▶ _Exercise requirements_
Reproduce verbatim the material from the line that contains "Pick the rectangle" through the line that contains "I will 32,154.", including both of those lines.

▶ _Recorded information_
· · · · · · ·

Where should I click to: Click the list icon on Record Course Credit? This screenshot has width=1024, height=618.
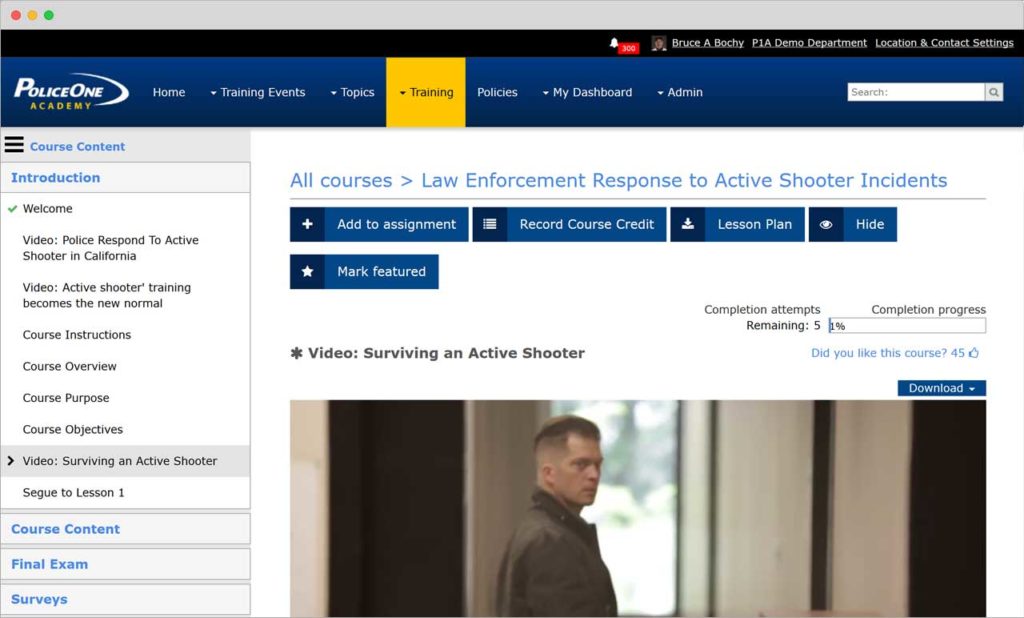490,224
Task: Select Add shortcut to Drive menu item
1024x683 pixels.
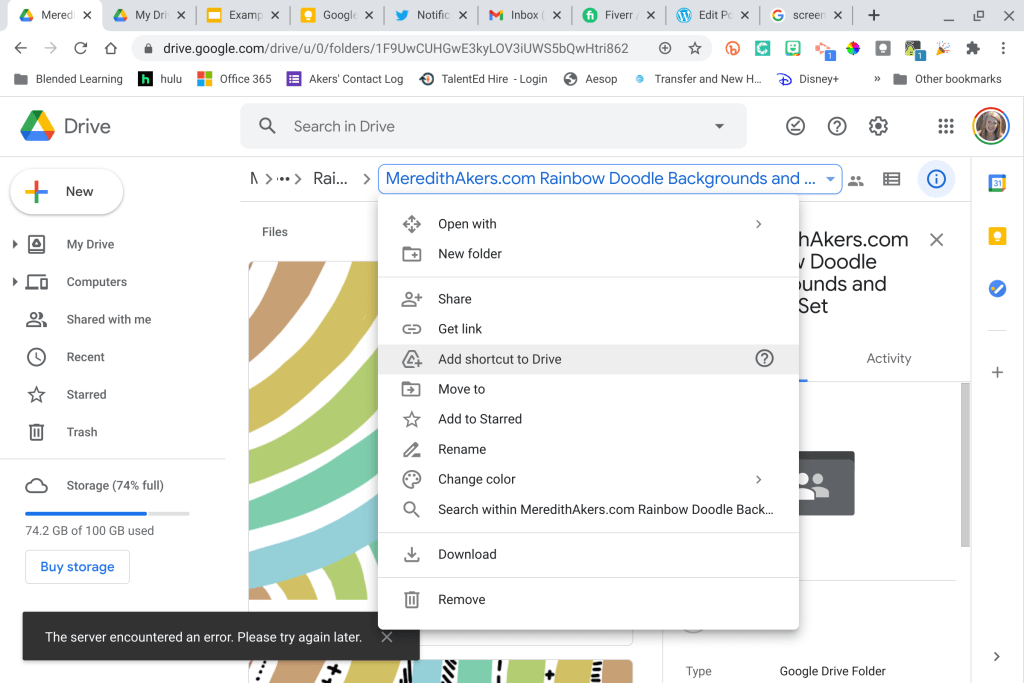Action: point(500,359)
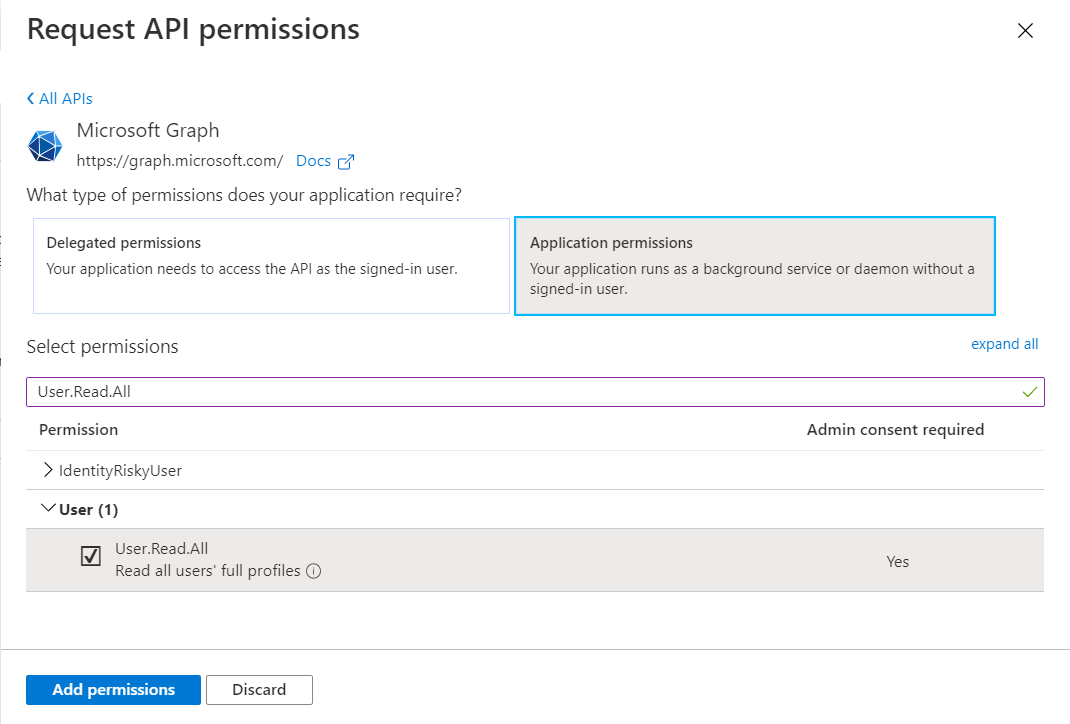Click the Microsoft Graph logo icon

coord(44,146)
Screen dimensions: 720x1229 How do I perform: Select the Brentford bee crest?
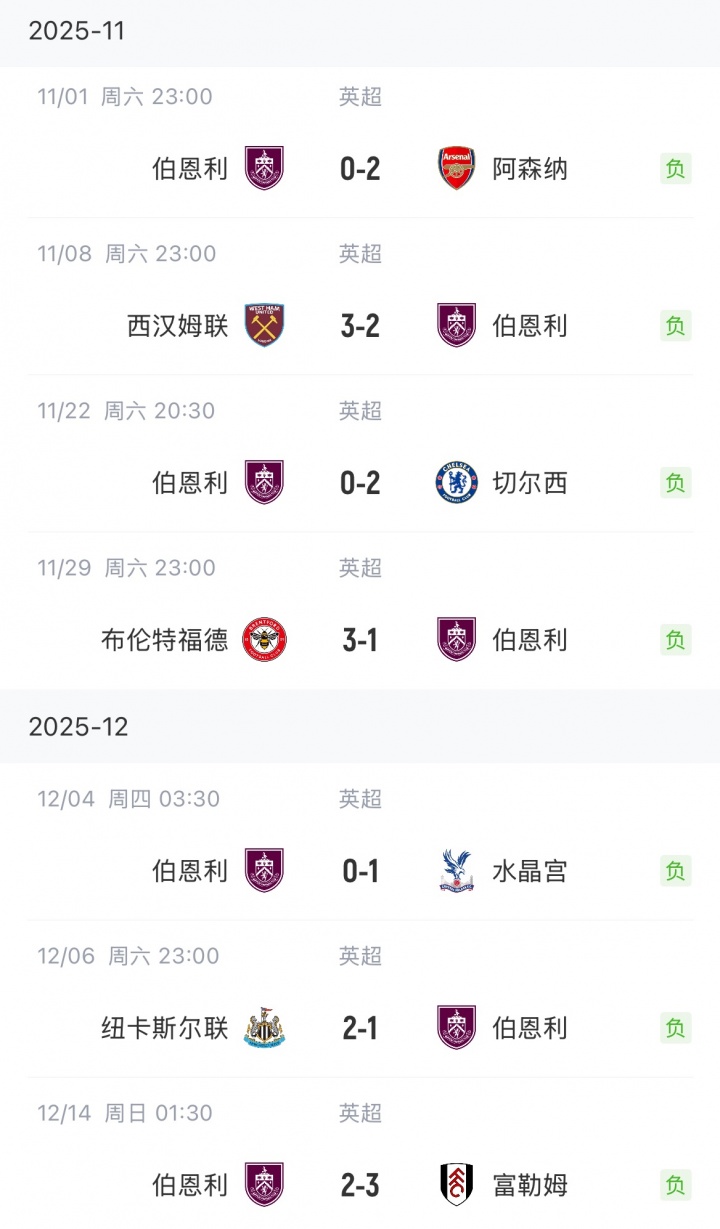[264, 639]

· · · · · · ·

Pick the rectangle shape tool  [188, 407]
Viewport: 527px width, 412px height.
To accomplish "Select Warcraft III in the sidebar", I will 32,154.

· · · · · · ·

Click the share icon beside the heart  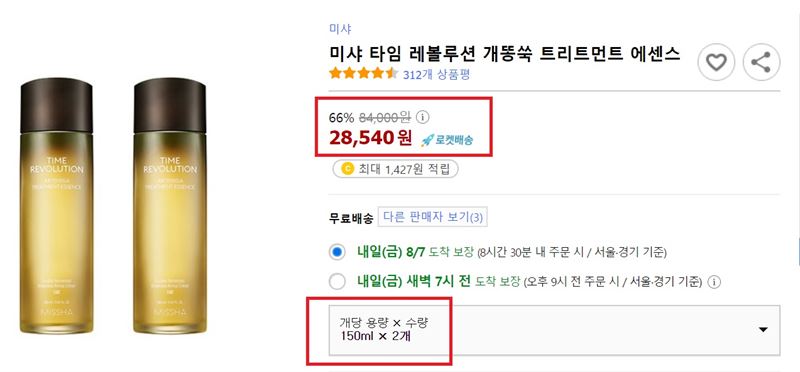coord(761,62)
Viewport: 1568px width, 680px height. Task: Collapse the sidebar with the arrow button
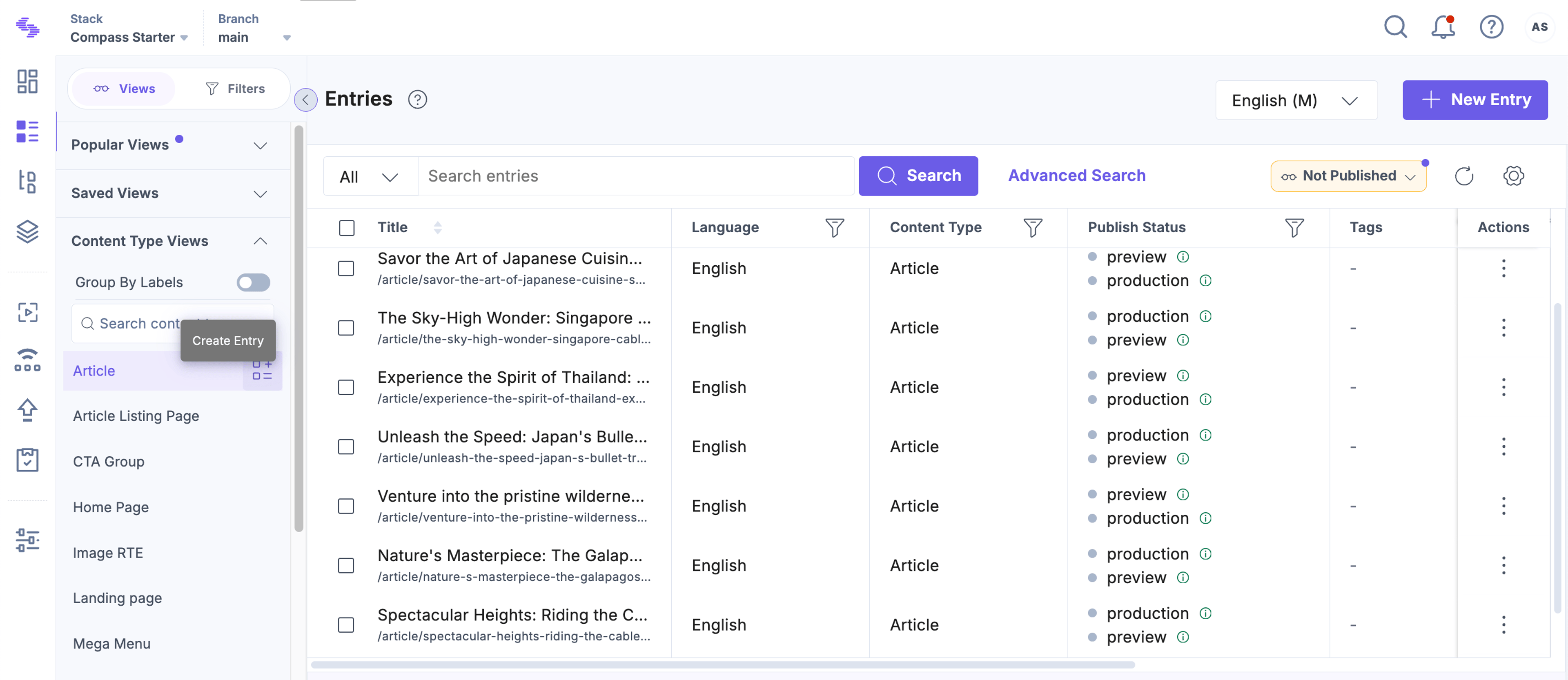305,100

· · · · · · ·

▶ _Result below_
Pick the rectangle shape tool  [188, 407]
Viewport: 527px width, 412px height.
To accomplish "Select Warcraft III in the sidebar", I will 32,154.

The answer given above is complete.